→ TEXT:
-- Opening Marker --
There were 14,920 housing units, of which 4.1% were vacant. The homeowner vacancy rate was 1.0% and the rental vacancy rate was 4.6%.

Racial composition as of the 2020 census
| Race | Number | Percent |
|---|---|---|
| White | 6,366 | 14.2% |
| Black or African American | 26,175 | 58.4% |
| American Indian and Alaska Native | 230 | 0.5% |
| Asian | 1,311 | 2.9% |
| Native Hawaiian and Other Pacific Islander | 11 | 0.0% |
| Some other race | 4,882 | 10.9% |
| Two or more races | 5,819 | 13.0% |
| Hispanic or Latino (of any race) | 11,699 | 26.1% |

===2010 census===
As of the 2010 United States census, there were 41,023 people, 12,586 households, and 9,354 families residing in the city.

===2000 census===
In 2000, the city the population was spread out, with 29.9% under the age of 18, 10.7% from 18 to 24, 35.2% from 25 to 44, 17.4% from 45 to 64, and 6.9% who were 65 years of age or older. The median age was 30 years. For every 100 females, there were 94.0 males. For every 100 females age 18 and over, there were 89.0 males.

In 2000, 42.4% had children under the age of 18 living with them, 46.8% were married couples living together, 19.3% had a female householder with no husband present, and 27.6% were non-families. 19.6% of all households were made up of individuals, and 5.5% had someone living alone who was 65 years of age or older. The average household size was 2.99 and the average family size was 3.43.

As of 2000, the median income for a household in the city was $40,050, and the median income for a family was $41,990. Males had a median income of $29,188 versus $24,828 for females. The per capita income for the city was $15,557. About 11.5% of families and 13.7% of the population were below the poverty line, including 16.9% of those under age 18 and 11.0% of those age 65 or over.

As of 2000, the percentage of Colombians was 3.63% of the population. It was also the 9th highest percentage Jamaican-populated area with 11.47%, while it had the 31st highest percentage of Haitians in at 6.7%, and the 38th highest percentage Trinidadians and Tobagonians community in the US, with 1.7% of the residents (tied with a few other US areas.)
-- Closing Marker --
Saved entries
-- Opening Marker --
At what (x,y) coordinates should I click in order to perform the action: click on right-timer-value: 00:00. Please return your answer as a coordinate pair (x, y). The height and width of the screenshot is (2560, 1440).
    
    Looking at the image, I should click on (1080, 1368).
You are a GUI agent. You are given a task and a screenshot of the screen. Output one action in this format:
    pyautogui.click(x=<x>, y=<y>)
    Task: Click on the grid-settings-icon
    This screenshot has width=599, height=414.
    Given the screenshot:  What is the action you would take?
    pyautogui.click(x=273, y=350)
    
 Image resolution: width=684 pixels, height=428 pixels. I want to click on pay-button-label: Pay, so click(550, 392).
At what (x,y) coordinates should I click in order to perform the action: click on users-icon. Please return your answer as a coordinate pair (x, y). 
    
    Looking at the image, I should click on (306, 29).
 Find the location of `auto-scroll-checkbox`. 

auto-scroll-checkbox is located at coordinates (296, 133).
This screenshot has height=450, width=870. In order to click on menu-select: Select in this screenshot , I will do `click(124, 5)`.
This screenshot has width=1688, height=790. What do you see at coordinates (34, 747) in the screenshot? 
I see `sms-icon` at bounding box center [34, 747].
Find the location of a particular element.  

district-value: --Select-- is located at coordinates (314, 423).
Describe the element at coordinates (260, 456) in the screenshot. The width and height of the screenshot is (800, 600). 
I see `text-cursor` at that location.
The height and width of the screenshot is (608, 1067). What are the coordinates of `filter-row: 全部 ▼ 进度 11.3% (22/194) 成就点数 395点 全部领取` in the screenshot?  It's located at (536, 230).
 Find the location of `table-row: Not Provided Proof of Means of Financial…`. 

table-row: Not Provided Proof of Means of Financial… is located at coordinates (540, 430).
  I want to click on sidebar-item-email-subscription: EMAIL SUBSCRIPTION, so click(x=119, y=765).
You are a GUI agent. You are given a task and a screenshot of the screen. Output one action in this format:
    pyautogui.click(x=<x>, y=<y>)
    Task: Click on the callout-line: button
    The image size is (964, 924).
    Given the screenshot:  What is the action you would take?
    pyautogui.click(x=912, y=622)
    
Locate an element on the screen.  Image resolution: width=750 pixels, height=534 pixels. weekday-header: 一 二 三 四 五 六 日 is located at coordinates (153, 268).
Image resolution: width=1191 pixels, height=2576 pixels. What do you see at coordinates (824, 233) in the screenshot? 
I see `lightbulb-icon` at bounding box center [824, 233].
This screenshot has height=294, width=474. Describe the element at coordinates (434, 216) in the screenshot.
-- Closing Marker --
→ WHAT YOU HAVE TO DO:
Pick up the city demographics text where it ends and keep writing it.

→ EXERCISE RESPONSE:
As of 2000, speakers of English as their first language accounted for 67.63% of the population, while Spanish was spoken by 20.31%, French Creole 6.16%, French 1.48%, Portuguese 1.42%, and Vietnamese speakers made up 0.89% of residents.
==Media==
North Lauderdale is a part of the Miami-Fort Lauderdale-Hollywood media market, which is the twelfth largest radio market and the seventeenth largest television market in the United States. Its primary daily newspapers are the South Florida Sun-Sentinel, The Miami Herald, and the alternative weekly New Times Broward-Palm Beach. There is also their Spanish-language counterparts El Sentinel and El Nuevo Herald.

==Activities==

Every year, during Halloween, Hampton Pines Park host the Haunted Hamptons along with the Christmas event at City Hall.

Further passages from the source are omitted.